The basic auth credentials are passed in URL form:

@hazae41 does Basic Auth work for you (then we can close this), or do you need ability to pass custom Authorization header (then we should turn this into feature request).

hazae41 commented 4 months ago

Thanks, I will try

Yet Bearer should be good to add at some point if you have time

hazae41 commented 4 months ago

When the WebUI is same-origin, I can successfully go to /webui and enter the user:pass in URL and it works

But when the WebUI is cross-origin, its requests don't pass CORS, because it sends an OPTIONS preflight request without Authorization header, so the API then replies a Forbidden 403 since there is no header, which fails the CORS preflight test

The solution would be to always reply to OPTIONS requests with HTTP 200

I also noticed it can work with Bearer if we enter this JSON into the URL input

{"url":"https://ipfs.example.com","headers":{"authorization":"Bearer YOUR_TOKEN"}}

github-actions[bot] commented 4 months ago

Oops, seems like we needed more information for this issue, please comment with more details or this issue will be closed in 7 days.

github-actions[bot] commented 3 months ago

This issue was closed because it is missing author input.

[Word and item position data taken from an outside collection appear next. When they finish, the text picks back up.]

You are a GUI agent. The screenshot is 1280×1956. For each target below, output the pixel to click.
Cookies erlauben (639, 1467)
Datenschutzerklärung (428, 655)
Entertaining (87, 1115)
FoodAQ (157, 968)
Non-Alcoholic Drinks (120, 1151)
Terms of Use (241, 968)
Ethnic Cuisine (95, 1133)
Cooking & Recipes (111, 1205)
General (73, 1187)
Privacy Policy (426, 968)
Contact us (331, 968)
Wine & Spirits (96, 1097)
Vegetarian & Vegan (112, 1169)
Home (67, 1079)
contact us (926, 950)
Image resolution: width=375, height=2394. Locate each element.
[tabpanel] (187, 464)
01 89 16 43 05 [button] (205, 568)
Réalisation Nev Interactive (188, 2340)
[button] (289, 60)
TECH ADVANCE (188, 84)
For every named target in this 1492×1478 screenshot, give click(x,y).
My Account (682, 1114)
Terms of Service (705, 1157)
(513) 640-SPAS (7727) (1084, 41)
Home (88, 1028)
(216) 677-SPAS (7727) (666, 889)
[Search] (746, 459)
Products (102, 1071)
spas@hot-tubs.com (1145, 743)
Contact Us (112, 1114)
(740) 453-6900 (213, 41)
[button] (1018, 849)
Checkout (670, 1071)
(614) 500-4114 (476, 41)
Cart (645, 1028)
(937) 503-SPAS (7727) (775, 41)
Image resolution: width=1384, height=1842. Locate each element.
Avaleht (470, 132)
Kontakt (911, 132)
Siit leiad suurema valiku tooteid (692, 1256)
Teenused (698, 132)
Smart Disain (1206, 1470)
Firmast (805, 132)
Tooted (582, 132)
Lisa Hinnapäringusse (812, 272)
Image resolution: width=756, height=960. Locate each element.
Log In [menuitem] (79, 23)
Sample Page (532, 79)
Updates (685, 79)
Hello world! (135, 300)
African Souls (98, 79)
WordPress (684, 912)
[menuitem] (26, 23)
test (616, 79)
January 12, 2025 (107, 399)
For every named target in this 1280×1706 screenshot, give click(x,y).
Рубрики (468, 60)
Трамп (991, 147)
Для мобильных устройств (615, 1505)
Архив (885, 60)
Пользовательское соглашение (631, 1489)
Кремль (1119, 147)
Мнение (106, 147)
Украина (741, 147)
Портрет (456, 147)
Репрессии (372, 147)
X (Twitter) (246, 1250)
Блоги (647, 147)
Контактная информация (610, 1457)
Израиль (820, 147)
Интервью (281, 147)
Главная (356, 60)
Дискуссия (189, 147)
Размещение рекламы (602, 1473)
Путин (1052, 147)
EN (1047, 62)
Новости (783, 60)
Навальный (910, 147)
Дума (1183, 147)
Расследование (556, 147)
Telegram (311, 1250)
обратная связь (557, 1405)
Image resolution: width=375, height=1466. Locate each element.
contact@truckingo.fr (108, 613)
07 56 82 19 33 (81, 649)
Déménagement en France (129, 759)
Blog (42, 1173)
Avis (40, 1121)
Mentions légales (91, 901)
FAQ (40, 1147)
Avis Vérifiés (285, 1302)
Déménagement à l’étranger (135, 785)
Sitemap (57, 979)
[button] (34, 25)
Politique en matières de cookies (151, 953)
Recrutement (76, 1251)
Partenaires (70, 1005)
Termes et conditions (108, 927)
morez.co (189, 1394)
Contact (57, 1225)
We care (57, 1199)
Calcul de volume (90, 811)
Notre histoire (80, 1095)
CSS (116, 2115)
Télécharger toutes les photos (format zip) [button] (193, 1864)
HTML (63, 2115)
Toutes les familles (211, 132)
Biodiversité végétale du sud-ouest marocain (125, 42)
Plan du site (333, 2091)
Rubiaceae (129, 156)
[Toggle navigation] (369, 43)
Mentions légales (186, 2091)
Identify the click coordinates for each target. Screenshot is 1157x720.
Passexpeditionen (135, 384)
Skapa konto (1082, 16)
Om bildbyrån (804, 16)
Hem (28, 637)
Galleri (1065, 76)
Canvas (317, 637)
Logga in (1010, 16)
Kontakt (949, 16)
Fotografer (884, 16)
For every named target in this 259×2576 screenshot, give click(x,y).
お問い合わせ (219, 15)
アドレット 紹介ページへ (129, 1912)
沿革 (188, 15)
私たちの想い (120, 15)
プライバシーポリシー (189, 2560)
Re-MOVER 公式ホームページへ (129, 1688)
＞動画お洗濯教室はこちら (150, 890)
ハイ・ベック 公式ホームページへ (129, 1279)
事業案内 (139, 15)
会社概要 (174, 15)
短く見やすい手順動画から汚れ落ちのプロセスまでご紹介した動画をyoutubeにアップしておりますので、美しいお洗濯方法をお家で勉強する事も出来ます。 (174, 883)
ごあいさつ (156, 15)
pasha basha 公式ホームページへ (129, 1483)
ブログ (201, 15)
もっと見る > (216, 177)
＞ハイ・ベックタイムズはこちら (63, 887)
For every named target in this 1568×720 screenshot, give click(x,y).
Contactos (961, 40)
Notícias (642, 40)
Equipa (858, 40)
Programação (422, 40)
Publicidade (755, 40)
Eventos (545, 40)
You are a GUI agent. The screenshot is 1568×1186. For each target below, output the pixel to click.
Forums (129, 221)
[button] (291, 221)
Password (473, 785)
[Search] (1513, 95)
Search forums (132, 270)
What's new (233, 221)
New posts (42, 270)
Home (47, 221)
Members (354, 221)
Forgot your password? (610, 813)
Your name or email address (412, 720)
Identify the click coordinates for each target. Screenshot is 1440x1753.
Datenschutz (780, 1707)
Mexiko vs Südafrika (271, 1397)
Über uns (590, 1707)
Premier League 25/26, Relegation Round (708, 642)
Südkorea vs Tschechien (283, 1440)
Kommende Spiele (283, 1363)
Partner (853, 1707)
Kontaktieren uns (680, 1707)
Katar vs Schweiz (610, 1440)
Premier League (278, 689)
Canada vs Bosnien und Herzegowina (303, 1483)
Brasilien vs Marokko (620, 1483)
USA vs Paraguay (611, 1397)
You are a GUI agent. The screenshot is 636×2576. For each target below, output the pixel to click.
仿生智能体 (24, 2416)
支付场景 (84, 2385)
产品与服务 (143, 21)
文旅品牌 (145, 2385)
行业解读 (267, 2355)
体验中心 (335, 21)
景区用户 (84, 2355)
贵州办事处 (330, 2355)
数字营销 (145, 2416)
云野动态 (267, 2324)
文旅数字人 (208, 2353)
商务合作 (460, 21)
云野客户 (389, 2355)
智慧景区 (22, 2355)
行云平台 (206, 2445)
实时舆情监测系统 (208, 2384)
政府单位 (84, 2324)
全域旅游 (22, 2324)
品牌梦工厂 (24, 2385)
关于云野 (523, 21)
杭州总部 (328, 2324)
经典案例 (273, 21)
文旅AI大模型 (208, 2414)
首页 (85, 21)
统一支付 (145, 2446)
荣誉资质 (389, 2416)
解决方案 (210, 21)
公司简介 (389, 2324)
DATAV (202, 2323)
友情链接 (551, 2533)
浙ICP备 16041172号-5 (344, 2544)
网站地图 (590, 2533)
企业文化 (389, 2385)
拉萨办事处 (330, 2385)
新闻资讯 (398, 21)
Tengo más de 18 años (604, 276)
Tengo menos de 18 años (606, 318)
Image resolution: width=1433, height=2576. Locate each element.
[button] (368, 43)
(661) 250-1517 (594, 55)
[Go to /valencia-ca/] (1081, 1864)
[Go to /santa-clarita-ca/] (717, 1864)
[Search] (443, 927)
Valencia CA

hazae41 commented 2 months ago

It's still an issue when connecting from a third-party, it's blocked by CORS

The solution would be to always reply to OPTIONS requests with HTTP 200

vpavlin commented 2 months ago

Can't you just set Allow-Origin and Allow-Methods in IPFS config?

ipfs config --json API.HTTPHeaders.Access-Control-Allow-Methods '["PUT", "POST", "OPTIONS"]'
ipfs config --json API.HTTPHeaders.Access-Control-Allow-Origin '["'${IPFS_EXTERNAL_URL}'"]'

Or is the problem that you don't control the node?